Presidente do Departamento Científico de Imunizações da Sociedade Brasileira de Pediatria, o infectologista Renato Kfouri reforça: “A transmissão fecal oral não é documentada. Embora já se tenha identificado material genético do vírus em fezes e esgotos, não há registro de transmissão por essa via. Portanto, não há indicação de tratar de forma diferente a água, nem adicionar água sanitária nos ralos.”
Kfouri lembra que o sistema de tratamento vigente dá conta da limpeza da água. “Esses dados de esgoto servem para a área de vigilância, não são indicação de necessidade de tratamento. O processo que a água sofre até chegar às nossas casas já é mais do que suficiente.”

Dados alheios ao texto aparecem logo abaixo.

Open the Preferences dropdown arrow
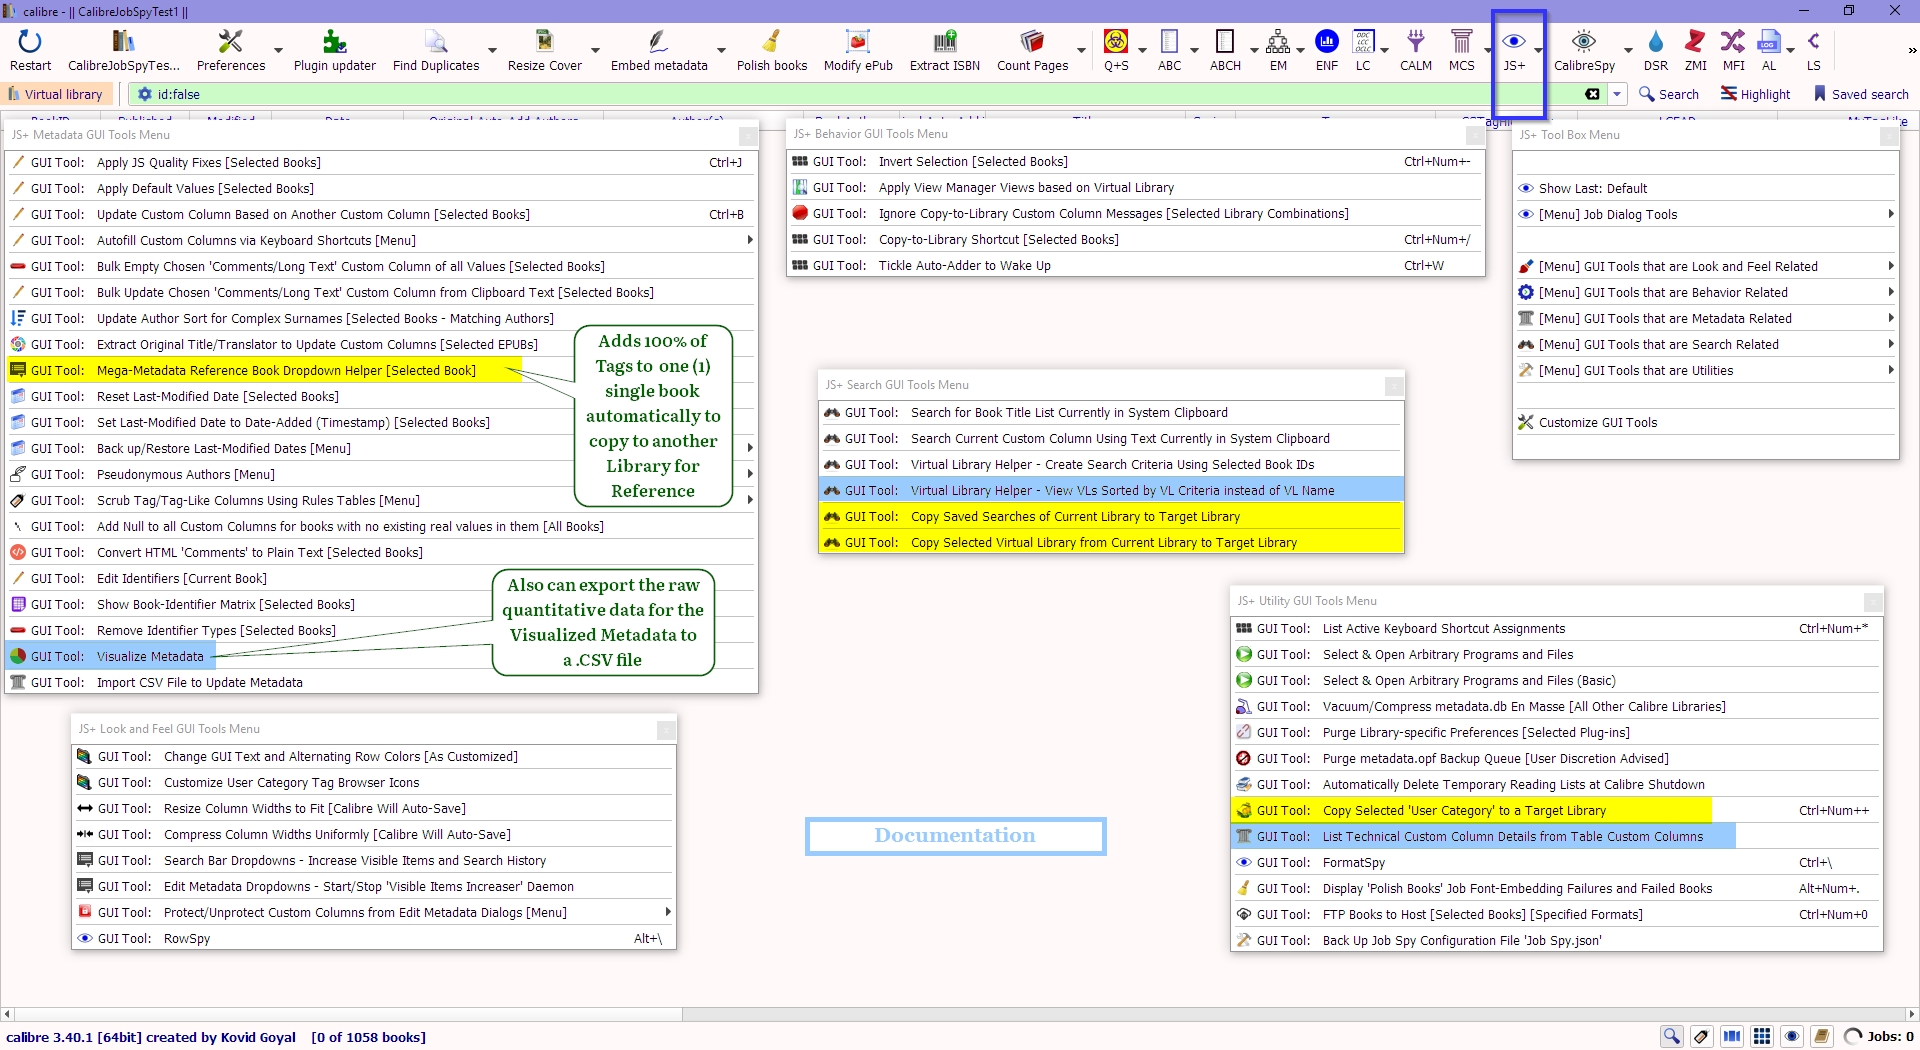 tap(278, 50)
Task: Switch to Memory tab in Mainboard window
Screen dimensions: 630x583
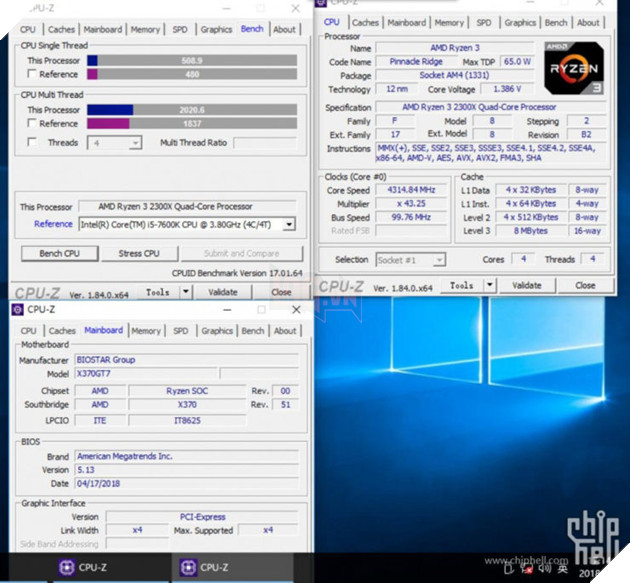Action: tap(146, 331)
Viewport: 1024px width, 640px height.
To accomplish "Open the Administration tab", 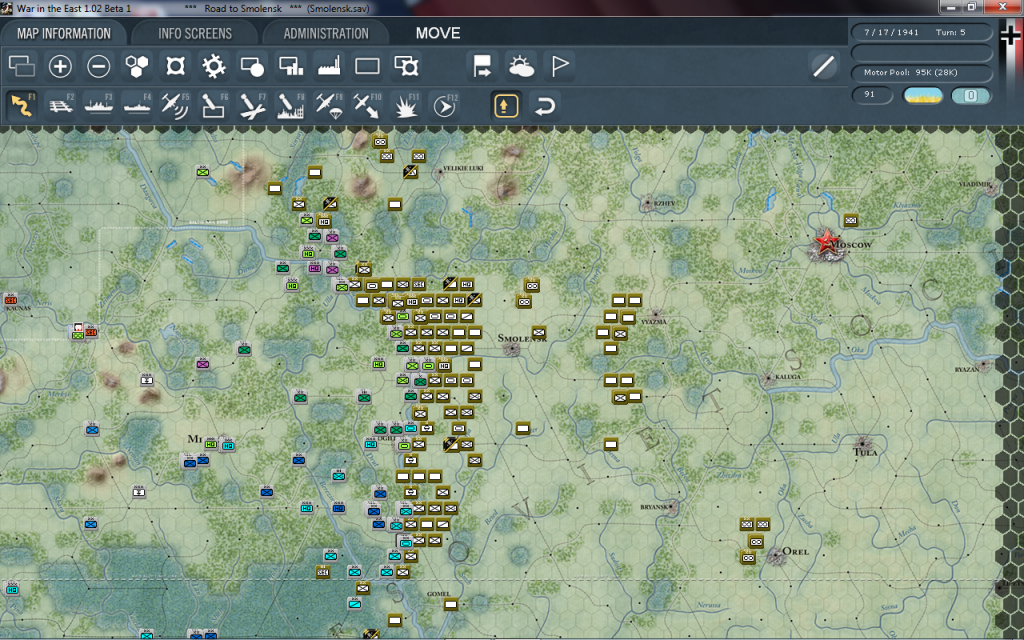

A mensagem falsa já circulou também na Europa. Fato é que estudos feitos em países como a Holanda, a França e a Austrália já mostraram que as fezes de pessoas infectadas pelo vírus contêm o material genético do vírus, como apontaram os especialistas entrevistados pela CBN. Examinar o esgoto pode ser uma forma de monitorar a propagação desta e de outras epidemias, por meio de uma estimativa do número de infectados na área pesquisada.
Na nota oficial enviada à CBN, o Ministério da Saúde ratificou que analisa “a evolução da Covid-19 para a adoção de novas ações para atendimento da população brasileira, em apoio aos gestores locais do Sistema Único de Saúde (SUS)”, e publica “diretrizes com orientações e recomendações relacionadas à prevenção, controle e redução da transmissão da Covid-19”. Usar água sanitária nos esgotos não é uma delas.